Alongside the meaningful use of certified EHR technology in the EHR Incentive Programs, the Office of the National Coordinator for Health Information Technology (ONC) has also pushed the need for the adoption and sustained use of health information exchange (HIE). Beginning Stage 2 Meaningful Use, eligible hospitals and professionals are expected to exceed certain thresholds for HIE around transitions of care (ToC). On the surface, it would appear that meaningful use is a complement to HIE and in many ways a driver.
In actuality, the EHR Incentive Programs could very well be hindering the increased exchange of health information as well as the capacity for analyzing large stores of patient data. “Meaningful use: Fantastic, good drivers; but what a way to stop HIEs,” Paul de Bazin, Portfolio Manager for Orion Health, told EHRintelligence.com in a sit-down during HIMSS13.
It’s not that meaningful use runs counter to HIE. The crux of the problem is that the push to achieve Stage 1 and Stage 2 Meaningful Use has tied up many providers’ resources. Relating a story from one of his colleagues at Orion Health, de Bazin reveals scenarios in which healthcare organizations have signed on as participants for an HIE but haven’t followed through with the activities necessary to facilitate a real connection to a health information network (HIN). “They’re all focused on Stage 2 Meaningful Use. That’s a pretty typical story we’re seeing,” claims de Bazin.
What stands in the way of meaningful HIE is the right mixture of politics and resources. “We’ve seen that some organizations are really organized — Inland Empire’s a good story because they already had the political will within the organization to get it done,” explains de Bazin of the California HIE which launched its pilot in January 2012 and continues to grow its network. “In the end, it’s not the technical challenges that are the barriers, the hurdles. It’s all about the politics and these days more than the politics, it’s about the resources.”
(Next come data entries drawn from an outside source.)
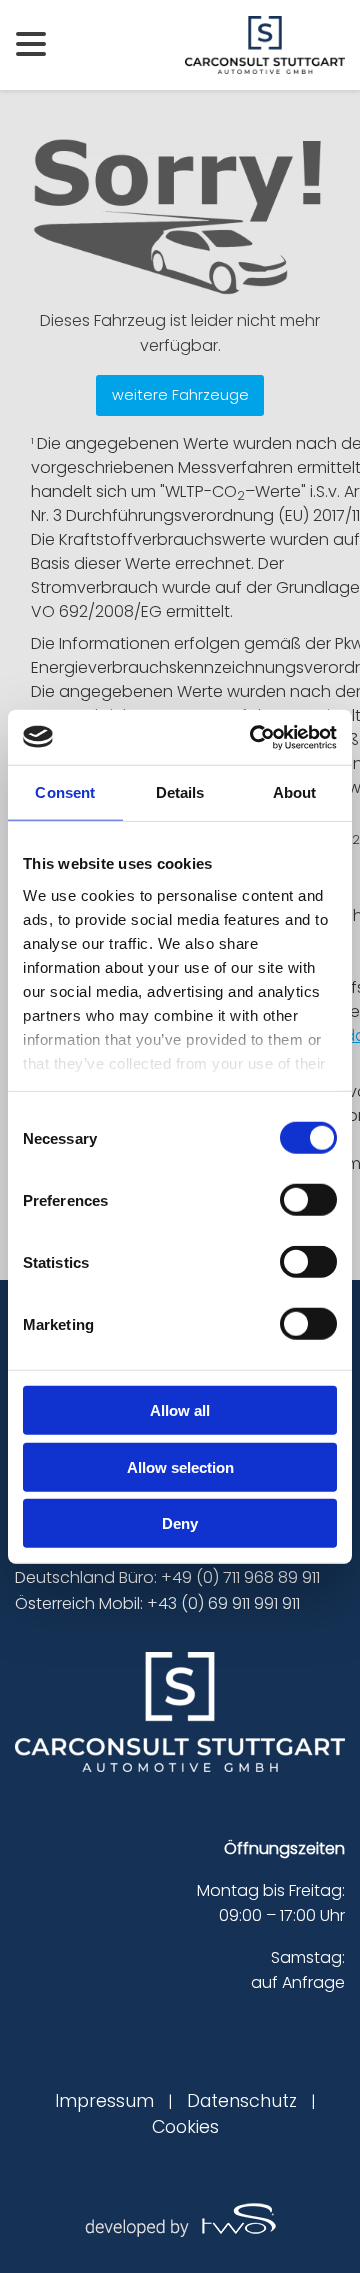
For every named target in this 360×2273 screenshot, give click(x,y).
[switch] (308, 1200)
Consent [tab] (65, 792)
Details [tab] (180, 792)
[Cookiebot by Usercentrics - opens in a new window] (254, 737)
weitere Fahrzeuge (180, 395)
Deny (180, 1523)
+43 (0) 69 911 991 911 (223, 1603)
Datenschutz (242, 2101)
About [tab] (295, 792)
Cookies (185, 2127)
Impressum (104, 2101)
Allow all (180, 1410)
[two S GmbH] (180, 2217)
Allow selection (180, 1466)
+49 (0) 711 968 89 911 (240, 1577)
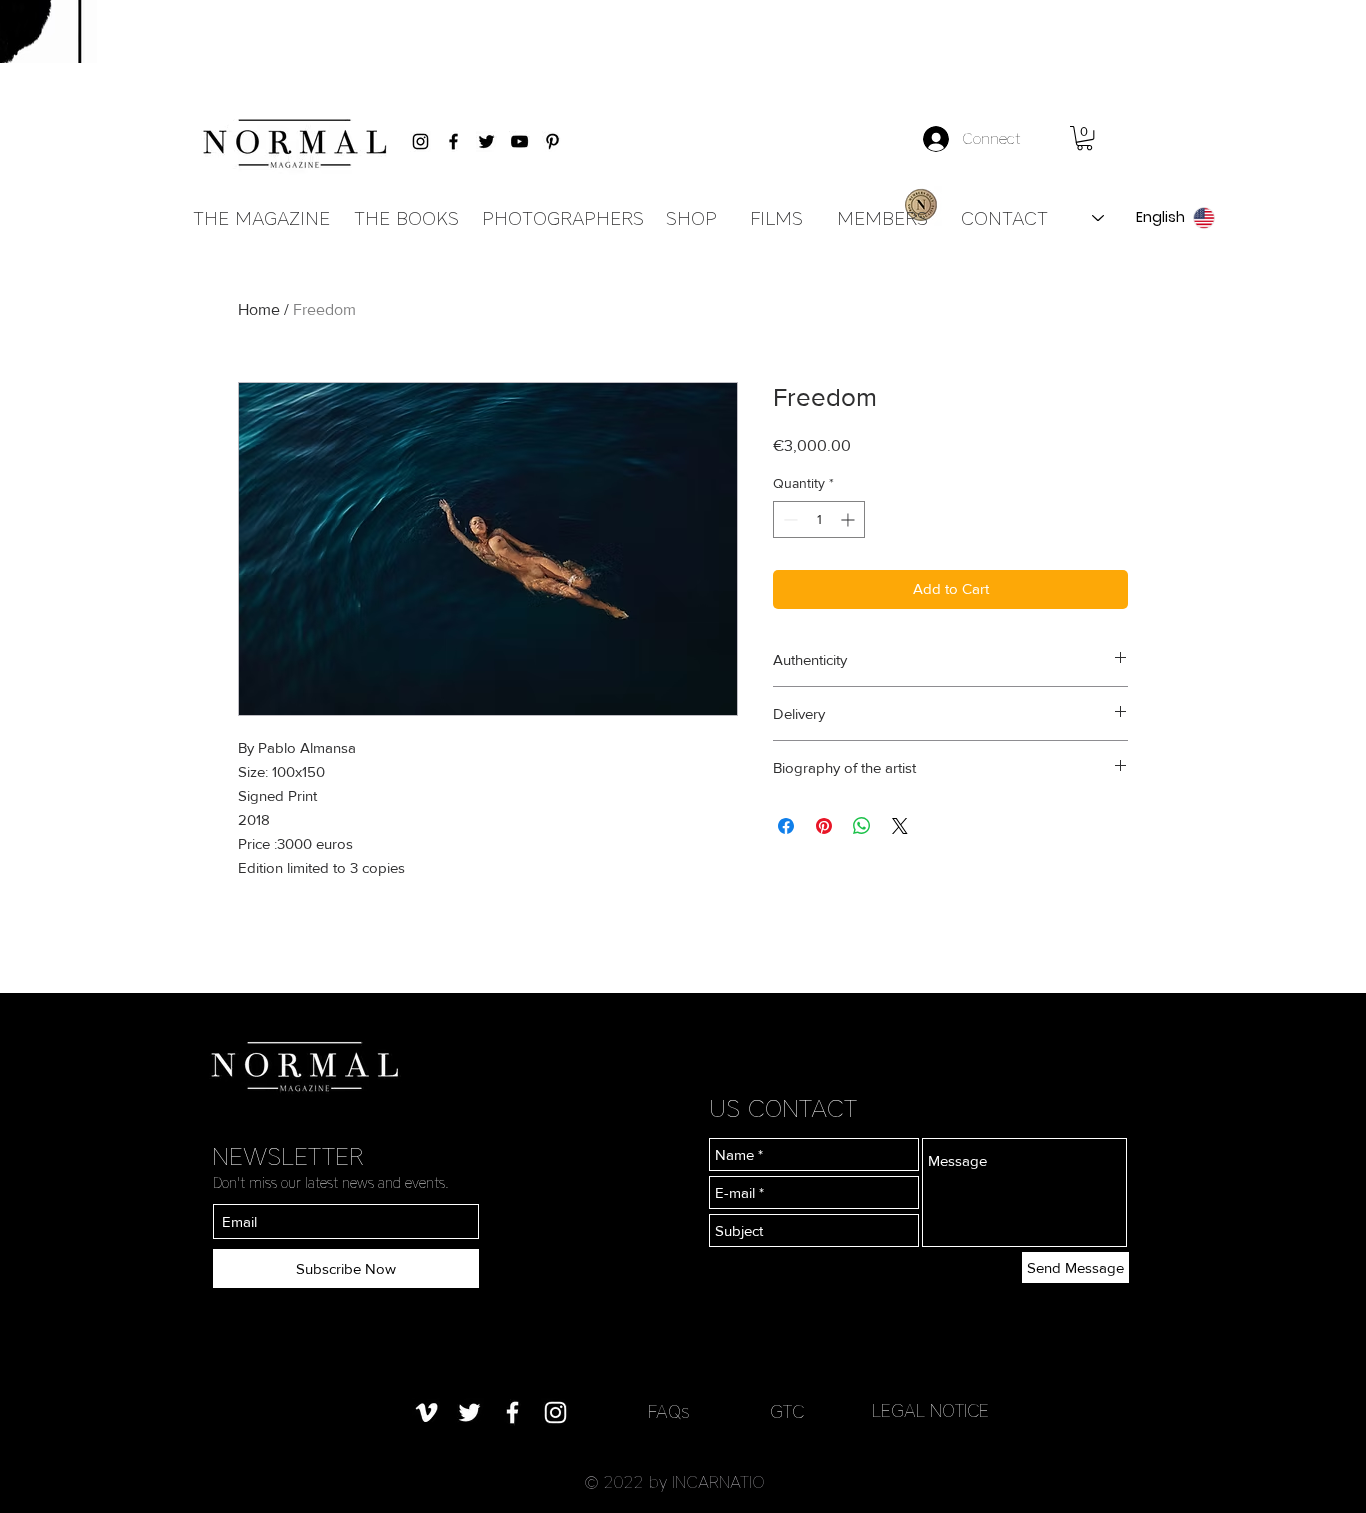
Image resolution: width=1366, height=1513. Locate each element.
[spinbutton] (819, 519)
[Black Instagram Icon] (420, 141)
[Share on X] (900, 826)
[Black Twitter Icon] (486, 141)
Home (259, 309)
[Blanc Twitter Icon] (469, 1412)
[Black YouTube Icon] (519, 141)
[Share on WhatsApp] (862, 826)
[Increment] (849, 519)
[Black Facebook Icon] (453, 141)
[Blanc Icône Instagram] (555, 1412)
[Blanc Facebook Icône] (512, 1412)
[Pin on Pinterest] (824, 826)
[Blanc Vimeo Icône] (426, 1412)
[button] (1084, 138)
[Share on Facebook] (786, 826)
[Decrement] (788, 519)
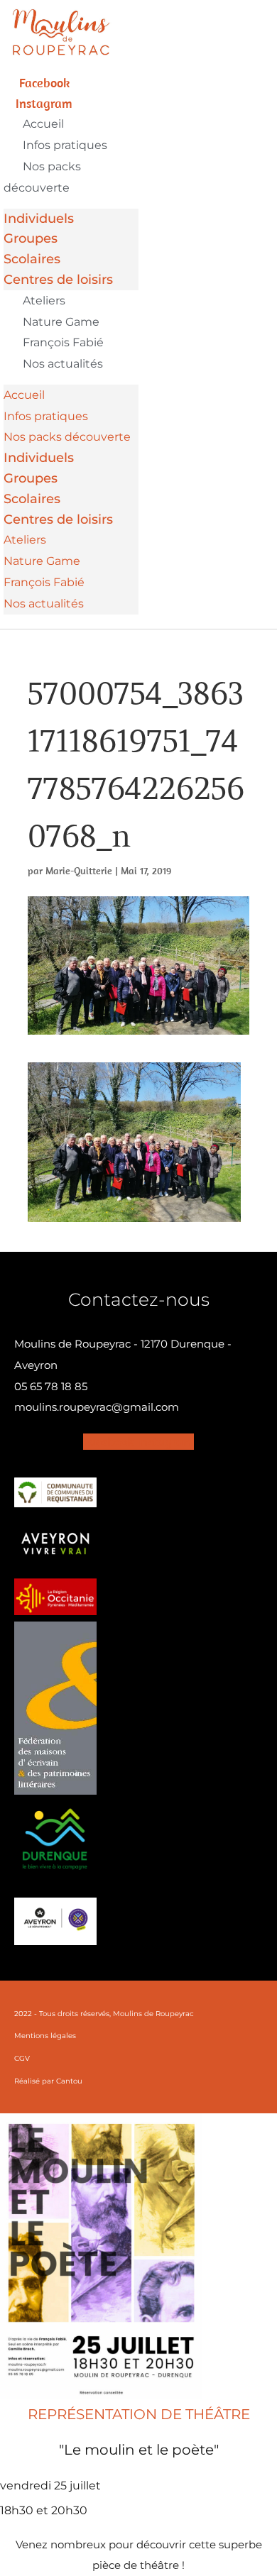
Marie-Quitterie (78, 870)
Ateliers (44, 300)
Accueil (43, 124)
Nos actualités (63, 363)
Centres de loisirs (58, 279)
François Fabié (63, 342)
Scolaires (32, 259)
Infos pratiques (65, 145)
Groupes (31, 238)
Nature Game (61, 322)
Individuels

The resources in question are not financial (albeit directly) or technological. What is lacking is a labor force with the right amount of expertise and time to focus on the project of connected a health system to a local or regional HIE:
It’s people. Healthcare IT is fairly specialized. You’ve only got a certain number of people in the organization who can deal with it. Even just brining in contractors or things like that, you need someone who knows the local run of the mill or lay of the land.
Until these connections are finally made, healthcare organizations and providers won’t be able to realize and appreciate the true benefits of exchanging health information with other providers. “Once we get over that hurdle of getting people connected, we found that you need to get beyond your organization’s boundaries — beyond your four walls — and then you’ll get the real value,” adds de Bazin.
HIE and the organizations responsible for facilitating this exchange are experiencing the growing pains of an emergent technology. The problematic is that without sufficient buy-in from providers, HIE won’t be able to produce meaningful information on a scale that can improve care coordination and patient outcomes.